| SOURCE MATERIAL |
((

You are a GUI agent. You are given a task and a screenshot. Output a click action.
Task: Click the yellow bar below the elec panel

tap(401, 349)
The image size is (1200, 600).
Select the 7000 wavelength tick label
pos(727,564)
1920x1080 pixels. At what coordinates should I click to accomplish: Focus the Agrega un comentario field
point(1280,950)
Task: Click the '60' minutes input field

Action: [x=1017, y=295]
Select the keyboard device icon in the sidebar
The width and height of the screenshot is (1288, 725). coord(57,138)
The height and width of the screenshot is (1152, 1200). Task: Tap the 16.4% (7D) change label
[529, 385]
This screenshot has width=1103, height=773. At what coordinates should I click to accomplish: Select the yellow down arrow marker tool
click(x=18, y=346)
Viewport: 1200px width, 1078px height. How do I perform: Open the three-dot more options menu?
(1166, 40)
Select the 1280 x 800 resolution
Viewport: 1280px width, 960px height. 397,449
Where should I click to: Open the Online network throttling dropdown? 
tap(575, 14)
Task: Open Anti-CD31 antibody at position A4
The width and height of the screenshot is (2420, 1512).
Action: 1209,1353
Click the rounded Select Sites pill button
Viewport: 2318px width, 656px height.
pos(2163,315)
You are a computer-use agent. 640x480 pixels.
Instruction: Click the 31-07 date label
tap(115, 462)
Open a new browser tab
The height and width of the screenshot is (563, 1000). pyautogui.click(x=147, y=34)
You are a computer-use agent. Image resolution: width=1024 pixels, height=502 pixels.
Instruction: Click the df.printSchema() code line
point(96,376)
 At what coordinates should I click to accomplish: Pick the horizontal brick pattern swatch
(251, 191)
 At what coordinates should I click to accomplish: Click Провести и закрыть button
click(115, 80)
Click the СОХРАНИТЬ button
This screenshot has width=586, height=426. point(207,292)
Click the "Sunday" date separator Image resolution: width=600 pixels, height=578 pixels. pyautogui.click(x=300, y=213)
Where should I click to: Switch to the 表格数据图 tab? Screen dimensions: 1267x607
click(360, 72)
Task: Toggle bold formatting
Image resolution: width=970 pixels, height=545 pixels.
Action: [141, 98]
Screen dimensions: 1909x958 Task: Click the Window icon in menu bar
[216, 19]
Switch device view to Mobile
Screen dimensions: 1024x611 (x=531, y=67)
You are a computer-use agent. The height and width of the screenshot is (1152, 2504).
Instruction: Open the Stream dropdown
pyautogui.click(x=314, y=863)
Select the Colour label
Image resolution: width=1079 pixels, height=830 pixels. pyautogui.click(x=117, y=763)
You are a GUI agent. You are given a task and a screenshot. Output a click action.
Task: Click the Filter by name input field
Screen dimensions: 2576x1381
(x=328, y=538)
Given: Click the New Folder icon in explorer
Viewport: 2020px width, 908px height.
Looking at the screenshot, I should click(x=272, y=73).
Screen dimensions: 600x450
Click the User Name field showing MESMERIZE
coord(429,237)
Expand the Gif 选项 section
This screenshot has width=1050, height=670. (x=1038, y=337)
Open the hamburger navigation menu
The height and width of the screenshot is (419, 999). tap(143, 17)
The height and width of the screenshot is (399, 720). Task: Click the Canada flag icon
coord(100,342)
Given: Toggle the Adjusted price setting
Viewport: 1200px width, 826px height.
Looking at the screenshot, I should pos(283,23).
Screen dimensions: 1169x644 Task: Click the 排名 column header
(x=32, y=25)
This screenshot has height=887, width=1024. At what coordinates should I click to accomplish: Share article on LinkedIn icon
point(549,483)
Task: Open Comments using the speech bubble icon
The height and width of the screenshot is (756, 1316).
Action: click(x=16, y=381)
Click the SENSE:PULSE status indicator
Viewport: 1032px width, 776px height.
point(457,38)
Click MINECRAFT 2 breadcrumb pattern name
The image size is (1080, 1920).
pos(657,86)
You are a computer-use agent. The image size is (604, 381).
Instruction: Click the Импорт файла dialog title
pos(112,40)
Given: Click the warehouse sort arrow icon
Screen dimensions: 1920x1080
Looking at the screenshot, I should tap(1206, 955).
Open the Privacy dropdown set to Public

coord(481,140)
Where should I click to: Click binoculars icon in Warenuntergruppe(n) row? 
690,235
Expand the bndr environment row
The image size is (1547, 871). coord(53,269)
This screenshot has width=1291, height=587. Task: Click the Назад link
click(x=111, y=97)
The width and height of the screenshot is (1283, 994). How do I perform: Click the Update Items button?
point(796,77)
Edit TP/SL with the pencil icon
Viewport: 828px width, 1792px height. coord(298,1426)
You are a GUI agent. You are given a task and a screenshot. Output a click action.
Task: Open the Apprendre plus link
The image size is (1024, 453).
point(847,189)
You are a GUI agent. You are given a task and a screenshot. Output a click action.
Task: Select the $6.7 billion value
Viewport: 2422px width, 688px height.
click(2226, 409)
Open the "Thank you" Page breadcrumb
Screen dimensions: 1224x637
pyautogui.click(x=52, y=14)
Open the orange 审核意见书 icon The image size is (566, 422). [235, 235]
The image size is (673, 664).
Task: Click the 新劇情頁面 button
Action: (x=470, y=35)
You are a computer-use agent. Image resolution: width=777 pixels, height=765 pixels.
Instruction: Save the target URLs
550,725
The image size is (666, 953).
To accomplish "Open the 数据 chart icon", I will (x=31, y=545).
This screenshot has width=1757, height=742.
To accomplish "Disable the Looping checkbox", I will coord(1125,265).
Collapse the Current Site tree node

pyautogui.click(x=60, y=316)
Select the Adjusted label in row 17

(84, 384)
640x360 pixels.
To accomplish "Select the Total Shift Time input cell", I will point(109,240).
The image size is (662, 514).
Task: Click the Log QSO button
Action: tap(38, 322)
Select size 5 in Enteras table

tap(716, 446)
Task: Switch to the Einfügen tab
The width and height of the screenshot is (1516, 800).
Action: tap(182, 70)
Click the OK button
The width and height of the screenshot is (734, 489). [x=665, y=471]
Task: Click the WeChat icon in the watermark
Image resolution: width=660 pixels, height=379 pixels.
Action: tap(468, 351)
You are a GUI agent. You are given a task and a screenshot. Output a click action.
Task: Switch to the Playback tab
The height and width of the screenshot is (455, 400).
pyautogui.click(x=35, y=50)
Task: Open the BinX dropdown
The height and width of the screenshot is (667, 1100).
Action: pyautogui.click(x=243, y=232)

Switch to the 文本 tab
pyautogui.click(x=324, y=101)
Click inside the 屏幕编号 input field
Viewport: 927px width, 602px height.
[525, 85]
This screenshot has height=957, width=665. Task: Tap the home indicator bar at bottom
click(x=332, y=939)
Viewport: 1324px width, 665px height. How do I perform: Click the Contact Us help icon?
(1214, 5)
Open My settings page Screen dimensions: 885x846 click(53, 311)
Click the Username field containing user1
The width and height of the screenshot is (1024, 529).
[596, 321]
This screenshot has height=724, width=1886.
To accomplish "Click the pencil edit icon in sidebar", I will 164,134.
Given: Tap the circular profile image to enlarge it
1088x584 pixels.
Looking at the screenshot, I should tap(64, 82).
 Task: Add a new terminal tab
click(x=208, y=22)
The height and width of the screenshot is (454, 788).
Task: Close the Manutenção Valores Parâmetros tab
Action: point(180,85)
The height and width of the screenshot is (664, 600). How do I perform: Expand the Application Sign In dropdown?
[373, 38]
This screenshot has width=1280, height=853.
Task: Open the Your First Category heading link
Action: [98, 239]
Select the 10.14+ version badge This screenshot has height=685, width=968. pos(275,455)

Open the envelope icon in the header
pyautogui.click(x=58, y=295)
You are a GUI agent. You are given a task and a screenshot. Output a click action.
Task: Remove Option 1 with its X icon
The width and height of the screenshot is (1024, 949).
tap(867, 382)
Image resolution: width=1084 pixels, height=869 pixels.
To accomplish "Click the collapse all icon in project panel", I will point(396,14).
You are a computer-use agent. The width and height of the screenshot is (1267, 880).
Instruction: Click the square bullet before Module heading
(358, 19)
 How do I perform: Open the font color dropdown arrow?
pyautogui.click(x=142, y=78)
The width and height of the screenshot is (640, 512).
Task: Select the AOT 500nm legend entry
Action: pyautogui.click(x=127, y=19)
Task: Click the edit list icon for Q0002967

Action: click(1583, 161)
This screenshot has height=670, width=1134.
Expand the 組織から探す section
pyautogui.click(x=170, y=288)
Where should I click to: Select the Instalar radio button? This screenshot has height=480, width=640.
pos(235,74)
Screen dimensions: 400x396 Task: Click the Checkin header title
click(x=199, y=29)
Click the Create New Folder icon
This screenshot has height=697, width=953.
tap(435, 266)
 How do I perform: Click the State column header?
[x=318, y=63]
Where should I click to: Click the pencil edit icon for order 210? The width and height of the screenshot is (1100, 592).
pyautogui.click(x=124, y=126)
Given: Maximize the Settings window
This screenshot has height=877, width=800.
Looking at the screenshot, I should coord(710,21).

))

| EXERCISE |
Where a line of the material above holds the string "Folder", copy that line.

| EXERCISE SOLUTION |
Given: Click the New Folder icon in explorer
Click the Create New Folder icon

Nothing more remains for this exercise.